Methods: Superficial segments (approx. 500 μm deep) of corneal limbus were dissected and digested using collagenase (2mg/ml, 16hrs at 37°C). Cell suspensions were separated into 4 different growing conditions (Corneal epithelial cell media, CECM; CECM + 3T3; Corneal stromal stem cell (CSSC) media or CSSC media + 3T3). Growth conditions were assessed by observing at colony size and quantifying colony number, total cell count and cell density. Colonies were counted and classified into viable and aborted colonies by following previously published methods. Epithelial integrity was determined by observing the potential to form a multilayered stratified epithelium using our Real Architecture For 3D Tissue (RAFT) model of corneal tissue.
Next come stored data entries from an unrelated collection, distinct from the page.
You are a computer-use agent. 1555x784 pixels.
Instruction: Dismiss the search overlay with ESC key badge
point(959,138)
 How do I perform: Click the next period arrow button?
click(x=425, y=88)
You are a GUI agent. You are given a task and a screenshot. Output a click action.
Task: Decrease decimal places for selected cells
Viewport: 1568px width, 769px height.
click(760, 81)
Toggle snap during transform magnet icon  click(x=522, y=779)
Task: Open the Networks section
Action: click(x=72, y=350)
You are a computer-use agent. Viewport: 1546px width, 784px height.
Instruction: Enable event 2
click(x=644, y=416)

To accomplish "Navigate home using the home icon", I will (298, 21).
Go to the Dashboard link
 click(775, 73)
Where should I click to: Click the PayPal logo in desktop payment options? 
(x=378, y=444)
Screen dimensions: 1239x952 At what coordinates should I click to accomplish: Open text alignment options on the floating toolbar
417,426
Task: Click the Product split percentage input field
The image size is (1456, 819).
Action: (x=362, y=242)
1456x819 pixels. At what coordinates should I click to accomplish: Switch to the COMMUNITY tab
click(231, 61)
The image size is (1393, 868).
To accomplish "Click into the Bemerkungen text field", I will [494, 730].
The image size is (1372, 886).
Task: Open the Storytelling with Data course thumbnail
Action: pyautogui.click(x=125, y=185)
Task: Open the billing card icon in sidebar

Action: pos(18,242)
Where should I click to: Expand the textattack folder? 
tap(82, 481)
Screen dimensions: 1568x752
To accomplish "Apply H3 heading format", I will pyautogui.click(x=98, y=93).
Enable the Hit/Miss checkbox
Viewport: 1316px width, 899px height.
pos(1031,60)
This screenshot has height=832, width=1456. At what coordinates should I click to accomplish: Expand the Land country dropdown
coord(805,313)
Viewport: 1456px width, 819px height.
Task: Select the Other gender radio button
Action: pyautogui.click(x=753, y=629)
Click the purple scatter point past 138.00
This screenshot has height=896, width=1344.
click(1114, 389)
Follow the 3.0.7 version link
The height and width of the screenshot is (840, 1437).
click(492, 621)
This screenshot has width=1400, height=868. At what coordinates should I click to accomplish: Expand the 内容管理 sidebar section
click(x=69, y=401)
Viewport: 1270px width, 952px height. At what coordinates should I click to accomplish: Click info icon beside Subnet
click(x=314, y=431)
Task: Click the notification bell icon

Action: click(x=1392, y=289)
Results: Human limbal epithelial cells can be successfully grown from corneal rims that have been stored in organ culture media for 1 month or more. This isolation technique was reproducible with an 88% success rate out of 25 corneal rims. CSSC media, which was originally designed for the isolation of CSSCs, was found to be a valuable growth condition for limbal epithelial cells. CSSC media + 3T3s provided optimal growth conditions following collagenase digestion, with cultures displaying large uniform colonies after 24hrs. Colony number, total cell number and cell density were all significantly higher at day 7 in cultures with CSSC media + 3T3 compared with other growth conditions. Cells maintained in CSSC media compared with CECM were found to produce a more stable and higher quality epithelium made up of basal columnar cells and squamous superficial cells.

Conclusions: Human corneal rims stored in organ culture media can be a valuable source for isolation of human limbal epithelial cells. Using a combination of media designed for CSSC isolation and tissue that might have otherwise been discarded, a high number of good quality limbal epithelial cells can be obtained using this new combination.